Les dossiers de corruption qui sont en cours de traitement au tribunal d’Abane Ramdane à Sidi M’hamed (Alger) risquent d’être bâclés et traités de manière expéditive à cause de l’influence malsaine de certains responsables de la brigade de Bab Jedid sur les juges, a-t-on appris auprès de plusieurs avocats, hommes de loi et sources judiciaires bien au fait des tenants et aboutissants de ces scandales de corruption qui devront aboutir à des procès très attendus par les Algériens. 

C’est, en effet, au niveau du tribunal de Sidi M’hamed à Alger que les dossiers de tous les oligarques les plus influents de l’ère Bouteflika seront jugés.

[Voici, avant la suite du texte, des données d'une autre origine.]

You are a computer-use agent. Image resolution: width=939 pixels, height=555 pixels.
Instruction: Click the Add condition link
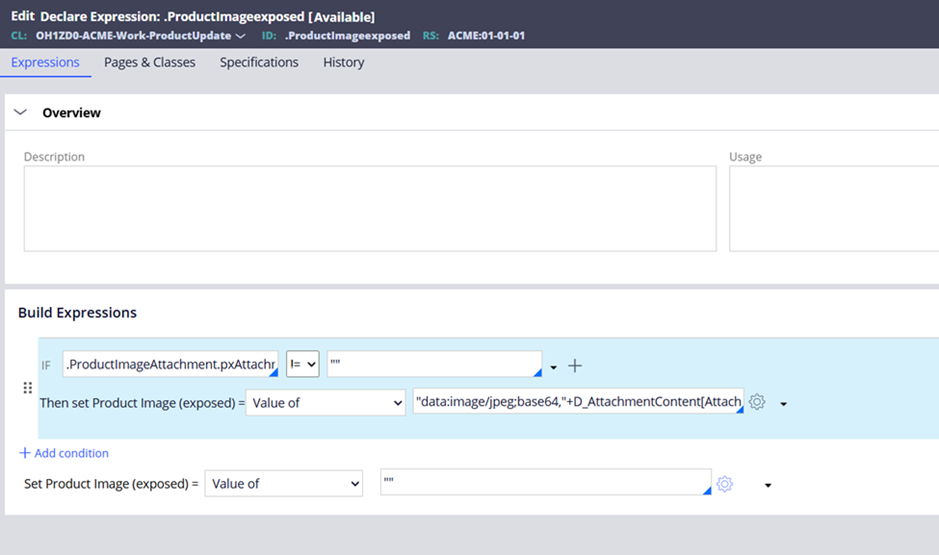(64, 453)
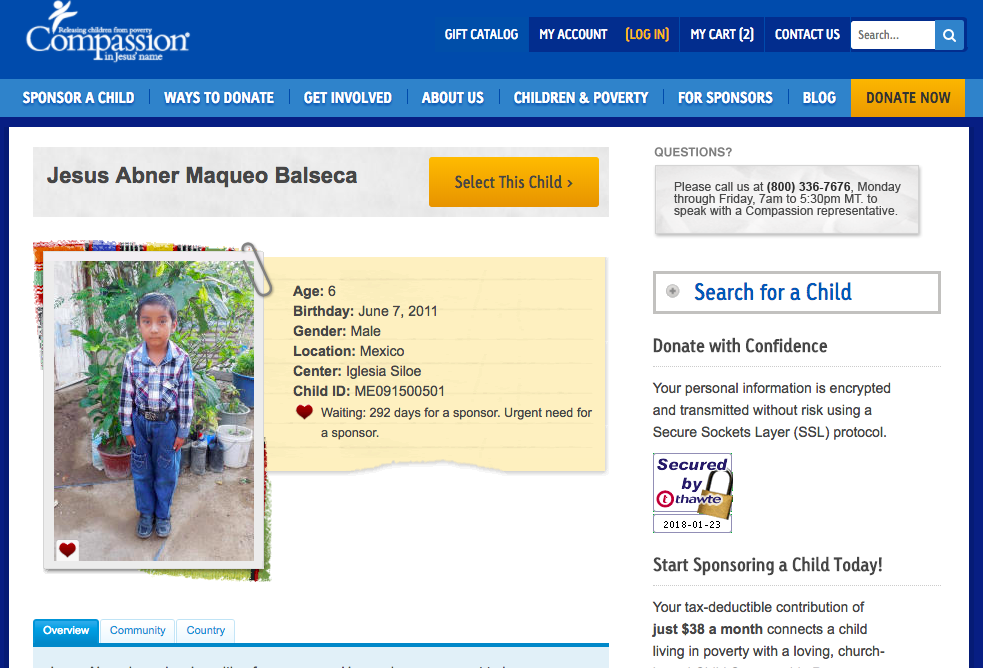Image resolution: width=983 pixels, height=668 pixels.
Task: Open the Children & Poverty menu
Action: tap(581, 98)
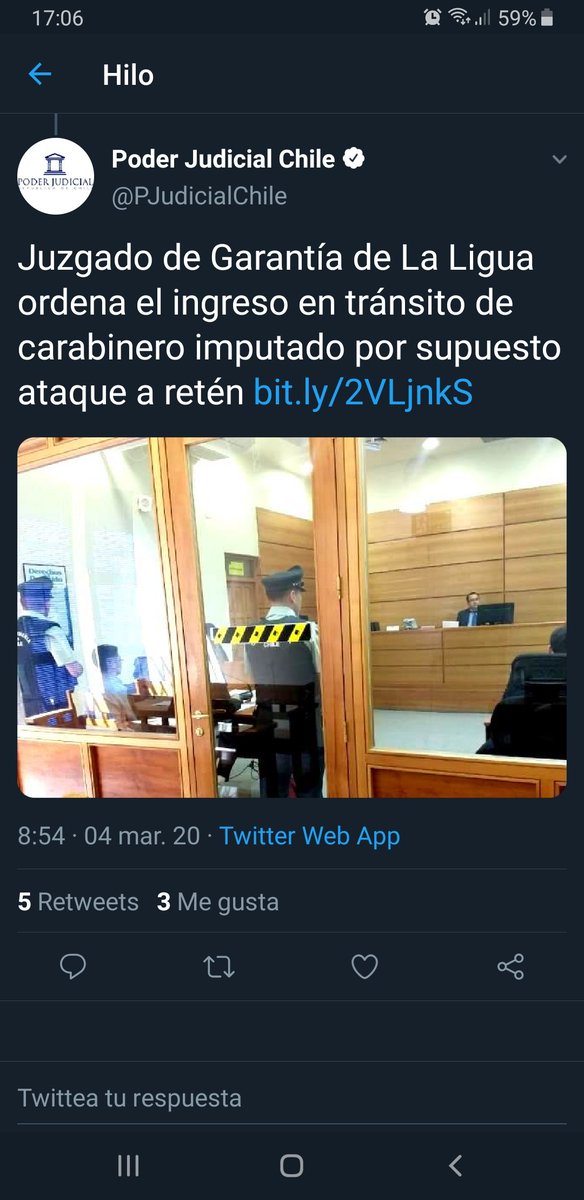584x1200 pixels.
Task: Tap the back arrow beside Hilo
Action: pos(39,74)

Or, ces dossiers sont élaborés à partir des rapports et P.V rédigés par les enquêteurs de la brigade de Bab Jedid de la gendarmerie nationale. Et force est de constater, assurent nos sources, que ces enquêteurs abusent de leur pouvoir pour introduire des contre-vérités ou, au contraire, effacer des faits compromettants qui serait, pourtant, très utiles pour éclairer les juges.

Le capitaine Benkrada Nabil, l’un des officiers les plus influents de la brigade de Bab Jedid, et l’un des plus anciens fidèles collaborateurs du général Ghali Belkecir, l’ex-commandant de la gendarmerie nationale, est pointé ainsi du doigt par plusieurs sources judiciaires qui contestent les P.V et rapports dressés par ses soins et remis au niveau du parquet du tribunal de Sidi M’hamed.

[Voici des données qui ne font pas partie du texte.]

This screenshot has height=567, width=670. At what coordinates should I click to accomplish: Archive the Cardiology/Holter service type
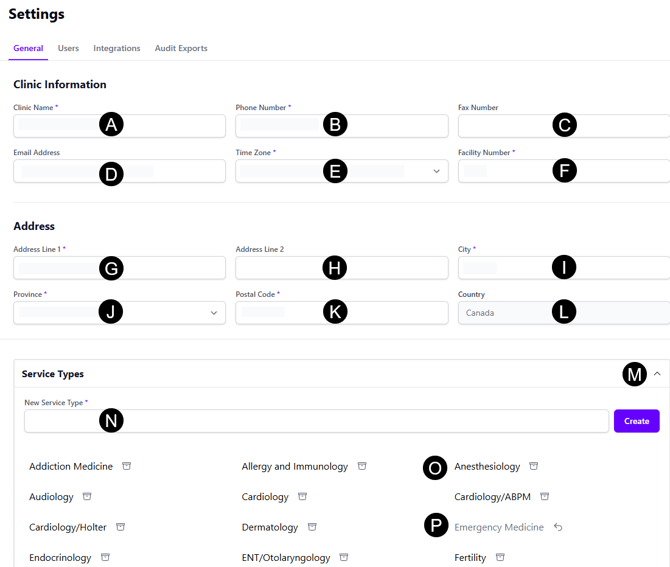[x=120, y=527]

Les investigations de ce capitaine et fidèle collaborateur du général Ghali Belkecir, l’un des officiers les plus corrompus de l’armée algérienne, pêchent par leur amateurisme, approximation et comportent de nombreuses inquiétantes irrégularités, certifient nos sources révoltés par cette légèreté qui fausse ainsi le travail d’enquêtes de nos juges d’instruction.

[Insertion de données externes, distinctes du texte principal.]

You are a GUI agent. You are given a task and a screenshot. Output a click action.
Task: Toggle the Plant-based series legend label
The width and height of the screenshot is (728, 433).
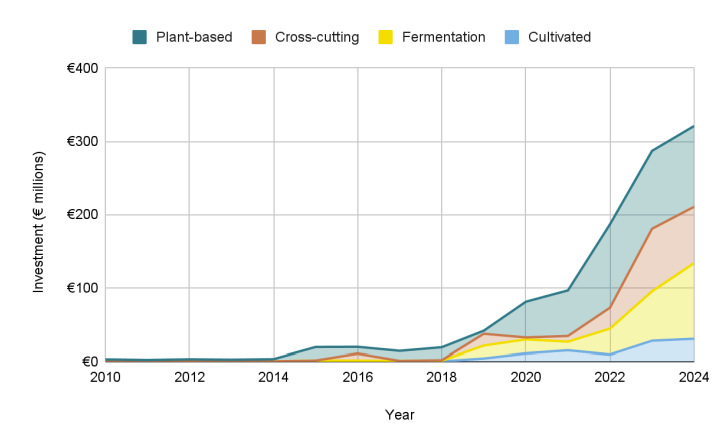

Le capitaine Benkrada Nabil est l’officier qui accompagne régulièrement les personnalités placées en garde-à-vue jusqu’au bureau des juges ou procureurs de la République. C’est également lui qui réalise des synthèses et compile des rapports au haut commandement de la gendarmerie nationale. Son influence sur le déroulement des investigations judiciaires concernant les affaires de corruption est énorme. Et pourtant, dans plusieurs dossiers qui doivent être jugés au tribunal de Sidi M’hamed, les avocats ont remarqué un grave manquement de rigueur. Ce n’est pas sérieux et le préjudice porté à la crédibilité de la justice est très dangereux. Il est temps de corriger ces pratiques pour ne pas mettre en péril les acquis réalisés par le mouvement populaire du 22 février en matière de lutte contre la corruption.